How Shrews Fit In Your Garden’s Ecosystem

More than 300 distinct species of shrew live almost everywhere in the world, including deserts and tundra. Their favorite habitats include moist leaf litter and thick plant cover. Incorporating fallen leaves as part of your garden beds as mulch, in walking paths, and piled up around the perimeter increases organic matter in the soil and provides more habitat for a diversity of insects and their soil-stirring, fertilizer-depositing predators. In fact, the insects in these habitats might help shape the structure of the shrew’s mouth. Researchers have been fascinated with the shrew’s delayed development of the jaw bone and muscles, which form in relation to the dominant prey. Such a sensitivity to the food supply is a unique adaptation that is also reversed when winter sets in. Shrews can reduce their muscle and bone mass to reduce their energy needs. Not many animals can adapt to their environment so quickly.

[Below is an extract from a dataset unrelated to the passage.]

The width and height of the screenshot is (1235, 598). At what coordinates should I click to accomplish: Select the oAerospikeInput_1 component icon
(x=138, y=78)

What does this mean for your garden? The presence or absence of shrews could be directly related to the diversity and abundance of soil life and the quality of the tilth. In areas that have been clear-cut, burned, overgrazed or overfarmed, hardpan soils greatly reduce food sources for shrews. In addition, stressed pregnant shrews give birth to young with abnormalities that affect their jaw development, compounding their challenges. The muscle strength needed to bite into the body of a soft caterpillar is pretty different than biting through the exoskeleton of a hard beetle, for example.

In the big picture, shrews have adapted to changes in their environments over the course of 45 million years. Even for these record-holders, the rapid changes to our landscapes in recent decades are too fast for shrews to keep up with. In your fields, keep an eye out for this small, fast, hungry and very special little reminder of the vast web of life that your garden or farm supports.